# [Consigne]
Répondez aux questions suivantes d'après le texte sur la concentration reproduit plus bas.
(a) Lors d'un exercice de finale, de combien de coups dispose-t-on pour gagner ?
(b) De quel objet faut-il d'abord s'équiper pour s'entraîner ?
(c) Avec quoi faut-il comparer le coup choisi après la réflexion ?

# [Extrait du texte]
Ce qu’il y a de terrible lors d’un exercice de finale, c’est qu’on a un seul coup pour gagner, alors que l’adversaire a de multiples opportunités de garder son avantage lors de sa réponse.

Joueur anonyme du XXI siècle

Concentration.


« Se concentrer n’est pas regarder fixement quelque chose, ni essayer de se concentrer !« 

Dire à quelqu’un : « Tu dois te concentrer !« , n’aboutit à rien. Ce n’est pas comme si on actionnait un bouton marche/arrêt. Et le meilleure façon de le faire en dehors d’une partie, est de s’entrainer avant.

D’abord s’équiper d’un chronomètre. ensuite, se créer une base de données « Positions d’entrainement » avec des positions intéressantes, curieuses, problématiques. Mais pas nécessairement difficiles. Piocher dans TWIC par exemple. Pourquoi pas nos parties, mais surtout des parties commentées car il faudra comparer vos idées avec la réalité. en fait, il faut repérer le moment ou cela bascule, ou celle dans lesquelles on a l’impression qu’un camp est meilleur alors qu’il perd la partie.

Puis, réfléchir à la position pendant 20 minutes (ou moins, l’essentiel est de s’y tenir strictement). Puis comparer le coup choisi avec la vraie partie ou l’ordinateur. Au début, les résultats seront décevants. Mais progressivement vous comprendrez vos lacunes et vous finirez  par analyser de plus en plus finement.

# [Données fournies]
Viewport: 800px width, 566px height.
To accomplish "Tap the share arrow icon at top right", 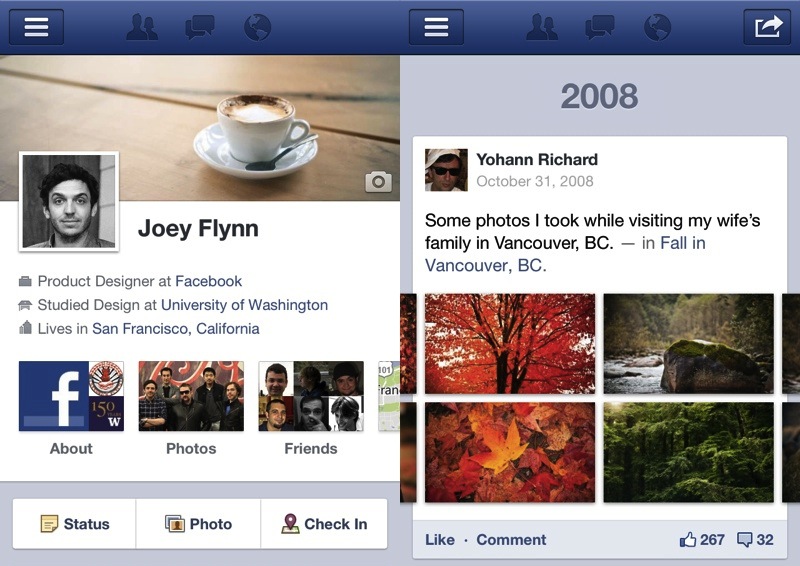I will [767, 27].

# [Corrigé]
(a) D'un seul coup.
(b) D'un chronomètre.
(c) Avec la vraie partie ou l'ordinateur.